Avant de se lancer, il faut s’assurer que le produit convient réellement à ses besoins immédiats et à ses objectifs stratégiques à long terme. « Par exemple, est-ce que vous voulez traiter l’information, accéder aux plans, localiser vos matériaux ? Ensuite, vous pourrez fixer un budget et un plan réaliste pour y arriver », soutient Sébastien Frenette, président du Groupe BIM du Québec.

2 - Consultez

Le discours est parfois pollué par les vendeurs », explique Conrad Boton, professeur à l’école de technologie supérieure (ÉTS) et membre du Groupe de recherche en intégration et développement durable en environnement bâti (GRIDD). C’est pourquoi il vaut mieux se faire conseiller par des sources indépendantes, comme des consultants en TI. De plus, il existe beaucoup de documentation disponible, notamment sur le site du CEFRIO, du groupe BIM Québec ou de Batimatech.

3 - Ralliez vos troupes

Avant d’investir, il faut s’assurer que vos employés voient l’avantage de ces changements. Car s’ils n’en voient pas l’utilité ou pire, estiment que cela leur nuit, ils risquent de ne pas se servir des outils à leur disposition, explique Conrad Boton. Il vaut donc mieux valider à l’interne en premier. « Vous pouvez aussi offrir un budget techno à vos équipes, pour qu’ils puissent acheter des versions démos et les tester. Ils pourront ensuite vous faire des suggestions éclairées », conseille Francis Bissonnette, président et fondateur de SiM5.
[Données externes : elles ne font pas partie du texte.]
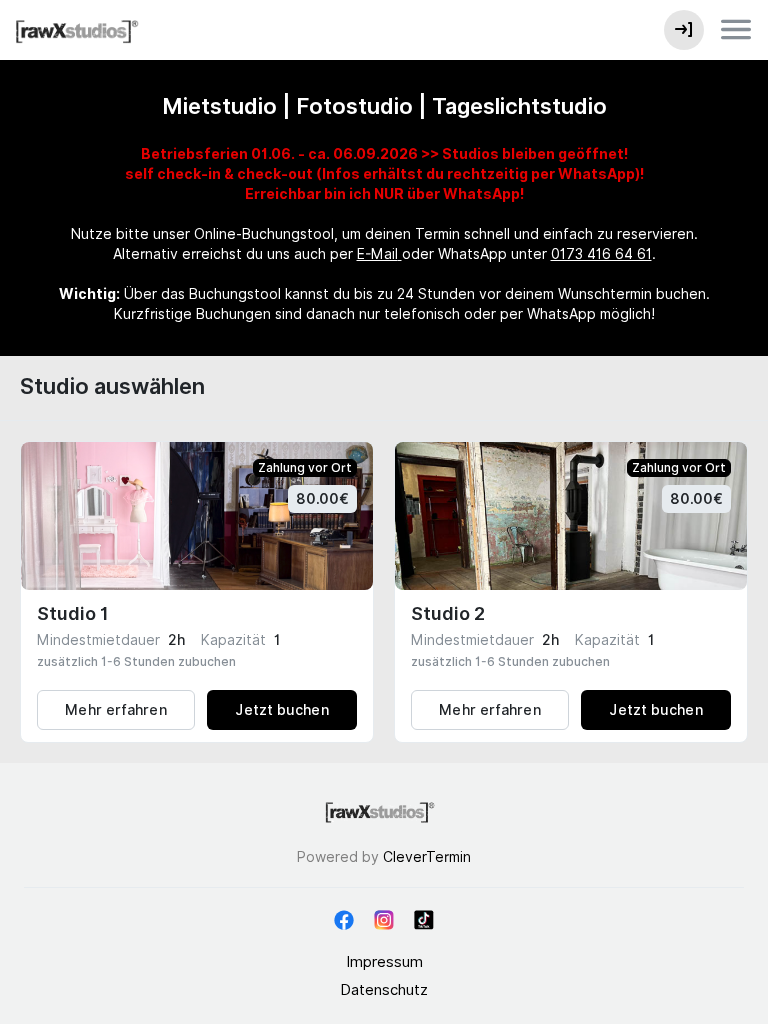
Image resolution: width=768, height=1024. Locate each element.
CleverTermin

4 - Investissez en temps et en ressources

Pour éviter de faire chou blanc, il ne faut pas que le changement repose uniquement sur une ressource à l’externe, affirme Alexandre Skerlj, directeur de projet au CEFRIO. Au contraire : il faut s’assurer d’allouer du temps au personnel pour mettre en place de nouveaux processus, se former, tester le tout, etc. Mieux : nommez un responsable à l’interne !

5 - Allez voir ailleurs !

S’il existe toutes sortes de technologies développées pour le domaine de la construction, il faut oser aller voir ce qui se fait en dehors de son industrie, estime Francis Bissonnette. Il cite en exemple des outils comme Dropbox, mais aussi Asana, un logiciel de gestion de projets. Adopté notamment par Disney, il peut fort bien s’adapter à plusieurs contextes.

6 - Utilisez la force du réseau

Des organismes comme le groupe BIM Québec ou des événements comme Batimatech permettent de partager ses bons coups, ses erreurs, de discuter des enjeux et des solutions éventuelles. Sans compter que ces organismes offrent la possibilité, via activités et conférences, d’être à l’affût des nouveautés dans le domaine. De quoi faire le plein d’idées !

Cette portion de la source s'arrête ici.